> _Task directions_
Please render each line of the records below as a JSON list of strings, one string per line, with blank lines left out.

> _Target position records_
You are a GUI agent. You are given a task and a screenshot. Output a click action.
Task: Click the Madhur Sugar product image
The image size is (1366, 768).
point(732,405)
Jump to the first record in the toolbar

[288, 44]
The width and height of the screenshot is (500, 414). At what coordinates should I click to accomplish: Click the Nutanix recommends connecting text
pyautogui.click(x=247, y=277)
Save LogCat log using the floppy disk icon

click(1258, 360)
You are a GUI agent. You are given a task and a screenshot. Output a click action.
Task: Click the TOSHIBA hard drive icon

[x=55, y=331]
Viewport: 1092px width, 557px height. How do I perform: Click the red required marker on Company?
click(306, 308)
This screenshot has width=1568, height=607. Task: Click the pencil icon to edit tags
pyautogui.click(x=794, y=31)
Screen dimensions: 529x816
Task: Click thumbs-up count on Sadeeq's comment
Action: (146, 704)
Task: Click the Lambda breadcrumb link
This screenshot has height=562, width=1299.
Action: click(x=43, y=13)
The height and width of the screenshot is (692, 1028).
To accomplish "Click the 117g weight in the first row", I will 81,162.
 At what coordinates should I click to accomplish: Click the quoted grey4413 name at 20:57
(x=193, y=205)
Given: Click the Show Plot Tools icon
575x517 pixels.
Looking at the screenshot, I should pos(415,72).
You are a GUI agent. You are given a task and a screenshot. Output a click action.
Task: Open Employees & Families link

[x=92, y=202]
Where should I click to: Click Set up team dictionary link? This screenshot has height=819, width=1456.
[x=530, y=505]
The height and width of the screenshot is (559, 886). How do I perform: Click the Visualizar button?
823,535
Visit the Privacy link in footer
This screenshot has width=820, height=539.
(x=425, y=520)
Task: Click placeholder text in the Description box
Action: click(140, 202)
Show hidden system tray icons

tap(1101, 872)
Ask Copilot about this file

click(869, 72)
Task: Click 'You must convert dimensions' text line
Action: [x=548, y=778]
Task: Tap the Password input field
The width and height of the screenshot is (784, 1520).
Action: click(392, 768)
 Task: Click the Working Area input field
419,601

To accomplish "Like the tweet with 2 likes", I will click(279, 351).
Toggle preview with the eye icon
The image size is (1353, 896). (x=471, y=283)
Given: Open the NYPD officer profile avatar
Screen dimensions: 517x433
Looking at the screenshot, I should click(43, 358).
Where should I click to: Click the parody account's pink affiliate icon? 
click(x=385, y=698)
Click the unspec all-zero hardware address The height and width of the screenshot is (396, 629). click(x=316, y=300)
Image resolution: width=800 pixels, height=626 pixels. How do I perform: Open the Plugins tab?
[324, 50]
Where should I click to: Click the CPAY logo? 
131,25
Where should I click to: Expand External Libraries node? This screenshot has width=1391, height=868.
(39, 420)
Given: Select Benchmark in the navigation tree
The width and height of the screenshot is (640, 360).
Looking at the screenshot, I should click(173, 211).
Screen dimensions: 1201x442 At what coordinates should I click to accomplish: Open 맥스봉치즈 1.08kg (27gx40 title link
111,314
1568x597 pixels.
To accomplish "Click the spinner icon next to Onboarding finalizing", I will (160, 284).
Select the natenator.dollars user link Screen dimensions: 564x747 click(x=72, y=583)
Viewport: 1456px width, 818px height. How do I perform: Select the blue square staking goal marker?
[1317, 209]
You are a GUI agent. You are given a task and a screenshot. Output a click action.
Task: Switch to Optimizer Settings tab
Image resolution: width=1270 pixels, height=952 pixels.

> _The response_
[
  "You are a GUI agent. You are given a task and a screenshot. Output a click action.",
  "Task: Click the Madhur Sugar product image",
  "The image size is (1366, 768).",
  "point(732,405)",
  "Jump to the first record in the toolbar",
  "[288, 44]",
  "The width and height of the screenshot is (500, 414). At what coordinates should I click to accomplish: Click the Nutanix recommends connecting text",
  "pyautogui.click(x=247, y=277)",
  "Save LogCat log using the floppy disk icon",
  "click(1258, 360)",
  "You are a GUI agent. You are given a task and a screenshot. Output a click action.",
  "Task: Click the TOSHIBA hard drive icon",
  "[x=55, y=331]",
  "Viewport: 1092px width, 557px height. How do I perform: Click the red required marker on Company?",
  "click(306, 308)",
  "This screenshot has width=1568, height=607. Task: Click the pencil icon to edit tags",
  "pyautogui.click(x=794, y=31)",
  "Screen dimensions: 529x816",
  "Task: Click thumbs-up count on Sadeeq's comment",
  "Action: (146, 704)",
  "Task: Click the Lambda breadcrumb link",
  "This screenshot has height=562, width=1299.",
  "Action: click(x=43, y=13)",
  "The height and width of the screenshot is (692, 1028).",
  "To accomplish \"Click the 117g weight in the first row\", I will 81,162.",
  " At what coordinates should I click to accomplish: Click the quoted grey4413 name at 20:57",
  "(x=193, y=205)",
  "Given: Click the Show Plot Tools icon",
  "575x517 pixels.",
  "Looking at the screenshot, I should pos(415,72).",
  "You are a GUI agent. You are given a task and a screenshot. Output a click action.",
  "Task: Open Employees & Families link",
  "[x=92, y=202]",
  "Where should I click to: Click Set up team dictionary link? This screenshot has height=819, width=1456.",
  "[x=530, y=505]",
  "The height and width of the screenshot is (559, 886). How do I perform: Click the Visualizar button?",
  "823,535",
  "Visit the Privacy link in footer",
  "This screenshot has width=820, height=539.",
  "(x=425, y=520)",
  "Task: Click placeholder text in the Description box",
  "Action: click(140, 202)",
  "Show hidden system tray icons",
  "tap(1101, 872)",
  "Ask Copilot about this file",
  "click(869, 72)",
  "Task: Click 'You must convert dimensions' text line",
  "Action: [x=548, y=778]",
  "Task: Tap the Password input field",
  "The width and height of the screenshot is (784, 1520).",
  "Action: click(392, 768)",
  " Task: Click the Working Area input field",
  "419,601",
  "To accomplish \"Like the tweet with 2 likes\", I will click(279, 351).",
  "Toggle preview with the eye icon",
  "The image size is (1353, 896). (x=471, y=283)",
  "Given: Open the NYPD officer profile avatar",
  "Screen dimensions: 517x433",
  "Looking at the screenshot, I should click(43, 358).",
  "Where should I click to: Click the parody account's pink affiliate icon? ",
  "click(x=385, y=698)",
  "Click the unspec all-zero hardware address The height and width of the screenshot is (396, 629). click(x=316, y=300)",
  "Image resolution: width=800 pixels, height=626 pixels. How do I perform: Open the Plugins tab?",
  "[324, 50]",
  "Where should I click to: Click the CPAY logo? ",
  "131,25",
  "Where should I click to: Expand External Libraries node? This screenshot has width=1391, height=868.",
  "(39, 420)",
  "Given: Select Benchmark in the navigation tree",
  "The width and height of the screenshot is (640, 360).",
  "Looking at the screenshot, I should click(173, 211).",
  "Screen dimensions: 1201x442 At what coordinates should I click to accomplish: Open 맥스봉치즈 1.08kg (27gx40 title link",
  "111,314",
  "1568x597 pixels.",
  "To accomplish \"Click the spinner icon next to Onboarding finalizing\", I will (160, 284).",
  "Select the natenator.dollars user link Screen dimensions: 564x747 click(x=72, y=583)",
  "Viewport: 1456px width, 818px height. How do I perform: Select the blue square staking goal marker?",
  "[1317, 209]",
  "You are a GUI agent. You are given a task and a screenshot. Output a click action.",
  "Task: Switch to Optimizer Settings tab",
  "Image resolution: width=1270 pixels, height=952 pixels."
]